Lila Stone Seymour, class agent, asked her neighbor, Dora Beavers Maynard, to make the dress for the 1911 doll. Mrs. Maynard’s three daughters Lillian, Louise, and Edith attended Meredith, so she had a special interest in the project. The dress is white with a square neck and blue ribbons. Emma Byrum Hobbs wrote that Margaret Bright was "excellent with the needle" and we wonder if Miss Bright made any of the doll dresses for the early classes. Emma remembered that the father of Dr. Bessie Lane, college physician and professor of physiology 1934-1950, planted an acre of sweet peas for the class daisy chain.
Kate Johnson Parham wrote that she had no idea who dressed their doll, but "she wore white—we always did on Class Days—and the skirt was in three tiers. We wore straw hats trimmed with black-eyed susans." The style was called “hobble skirt.” Dr. Mary Lynch Johnson said that a dressmaker on Person Street made the Class Day dresses.
Dr. Mary Lynch Johnson's class had 38 graduates—the largest to date. This is her recollection: The doll was redressed one time since 1936 by Elizabeth Henley. The green bow is organdy. The class emblem was the butterfly and the bow was spread out in bow-like wings. Dr. Johnson said that she and classmate Annie Holt felt more like fat, grubby caterpillars because they were the "fat" ones in the class! "The Last Revel of the Butterflies" was their Class Day program. She mentioned that earlier classes had mascots, but they changed to emblems in 1916.

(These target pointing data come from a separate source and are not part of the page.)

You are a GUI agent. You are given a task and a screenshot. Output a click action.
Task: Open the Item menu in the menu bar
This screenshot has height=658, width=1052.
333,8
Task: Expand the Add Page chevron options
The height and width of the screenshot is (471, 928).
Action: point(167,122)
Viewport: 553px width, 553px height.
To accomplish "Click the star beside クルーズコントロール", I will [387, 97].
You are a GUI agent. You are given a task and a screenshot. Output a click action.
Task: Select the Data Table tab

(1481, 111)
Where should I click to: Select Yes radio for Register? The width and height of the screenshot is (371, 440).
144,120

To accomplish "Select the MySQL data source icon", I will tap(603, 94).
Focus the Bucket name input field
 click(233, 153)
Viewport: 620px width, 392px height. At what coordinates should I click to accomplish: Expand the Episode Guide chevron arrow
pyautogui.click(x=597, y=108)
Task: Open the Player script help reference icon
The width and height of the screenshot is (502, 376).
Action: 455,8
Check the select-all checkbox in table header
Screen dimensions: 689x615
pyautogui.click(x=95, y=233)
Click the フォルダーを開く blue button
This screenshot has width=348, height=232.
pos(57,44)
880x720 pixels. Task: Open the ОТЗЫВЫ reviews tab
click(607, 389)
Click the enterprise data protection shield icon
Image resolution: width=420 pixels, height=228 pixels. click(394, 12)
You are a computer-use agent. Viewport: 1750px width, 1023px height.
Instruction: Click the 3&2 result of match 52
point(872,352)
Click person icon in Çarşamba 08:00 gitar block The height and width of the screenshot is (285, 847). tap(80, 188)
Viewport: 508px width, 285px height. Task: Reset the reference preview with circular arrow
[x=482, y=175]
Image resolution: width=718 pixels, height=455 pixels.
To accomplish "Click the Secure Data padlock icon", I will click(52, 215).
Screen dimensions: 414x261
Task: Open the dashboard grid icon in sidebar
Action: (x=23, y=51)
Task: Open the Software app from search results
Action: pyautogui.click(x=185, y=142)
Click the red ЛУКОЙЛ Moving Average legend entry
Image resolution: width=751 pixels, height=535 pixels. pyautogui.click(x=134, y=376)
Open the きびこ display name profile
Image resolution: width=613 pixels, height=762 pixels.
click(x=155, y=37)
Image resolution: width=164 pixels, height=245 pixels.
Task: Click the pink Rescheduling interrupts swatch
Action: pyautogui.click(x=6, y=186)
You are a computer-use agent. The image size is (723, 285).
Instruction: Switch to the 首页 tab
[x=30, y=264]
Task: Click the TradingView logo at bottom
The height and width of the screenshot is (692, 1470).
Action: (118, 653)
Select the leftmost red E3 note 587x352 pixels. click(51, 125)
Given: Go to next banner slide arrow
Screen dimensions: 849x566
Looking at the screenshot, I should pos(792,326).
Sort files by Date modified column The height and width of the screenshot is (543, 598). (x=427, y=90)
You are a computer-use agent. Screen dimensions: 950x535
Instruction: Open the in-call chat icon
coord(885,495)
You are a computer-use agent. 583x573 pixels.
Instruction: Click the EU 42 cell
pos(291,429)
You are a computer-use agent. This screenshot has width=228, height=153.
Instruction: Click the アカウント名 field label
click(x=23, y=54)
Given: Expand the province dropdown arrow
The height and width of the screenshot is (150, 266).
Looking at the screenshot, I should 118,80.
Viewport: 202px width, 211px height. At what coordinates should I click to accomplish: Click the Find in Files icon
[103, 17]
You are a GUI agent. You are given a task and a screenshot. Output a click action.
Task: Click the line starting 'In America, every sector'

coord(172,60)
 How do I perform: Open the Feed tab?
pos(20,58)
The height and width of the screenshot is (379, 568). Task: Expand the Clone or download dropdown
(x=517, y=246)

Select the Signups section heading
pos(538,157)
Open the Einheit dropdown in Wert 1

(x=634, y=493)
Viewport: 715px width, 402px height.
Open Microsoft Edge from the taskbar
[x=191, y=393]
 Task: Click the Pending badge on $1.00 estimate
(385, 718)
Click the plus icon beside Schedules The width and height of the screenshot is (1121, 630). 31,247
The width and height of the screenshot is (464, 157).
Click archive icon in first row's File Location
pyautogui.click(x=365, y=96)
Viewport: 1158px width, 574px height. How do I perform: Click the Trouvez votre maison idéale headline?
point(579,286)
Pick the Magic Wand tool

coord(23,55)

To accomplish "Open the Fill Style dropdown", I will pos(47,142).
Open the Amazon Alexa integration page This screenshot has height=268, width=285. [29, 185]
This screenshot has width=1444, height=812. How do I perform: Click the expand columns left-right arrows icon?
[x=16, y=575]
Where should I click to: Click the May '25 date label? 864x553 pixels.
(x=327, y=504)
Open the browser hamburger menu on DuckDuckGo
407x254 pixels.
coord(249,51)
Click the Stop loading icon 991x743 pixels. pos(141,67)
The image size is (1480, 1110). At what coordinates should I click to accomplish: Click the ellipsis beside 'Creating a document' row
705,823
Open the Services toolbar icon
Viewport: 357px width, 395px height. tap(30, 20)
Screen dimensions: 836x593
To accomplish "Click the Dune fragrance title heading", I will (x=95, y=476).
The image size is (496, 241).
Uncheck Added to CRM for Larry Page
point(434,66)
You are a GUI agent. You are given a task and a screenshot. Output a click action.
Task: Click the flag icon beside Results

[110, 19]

The doll is in a Red Cross uniform, reflecting World War I and the work of Meredith students, such as rolling bandages and other duties when the nation was involved in the war effort. Patriotism was very strong on the Meredith campus; it was located in downtown Raleigh and the students cheered the soldiers on as they marched down Fayetteville Street. Mary Law Norwood Vann was class agent.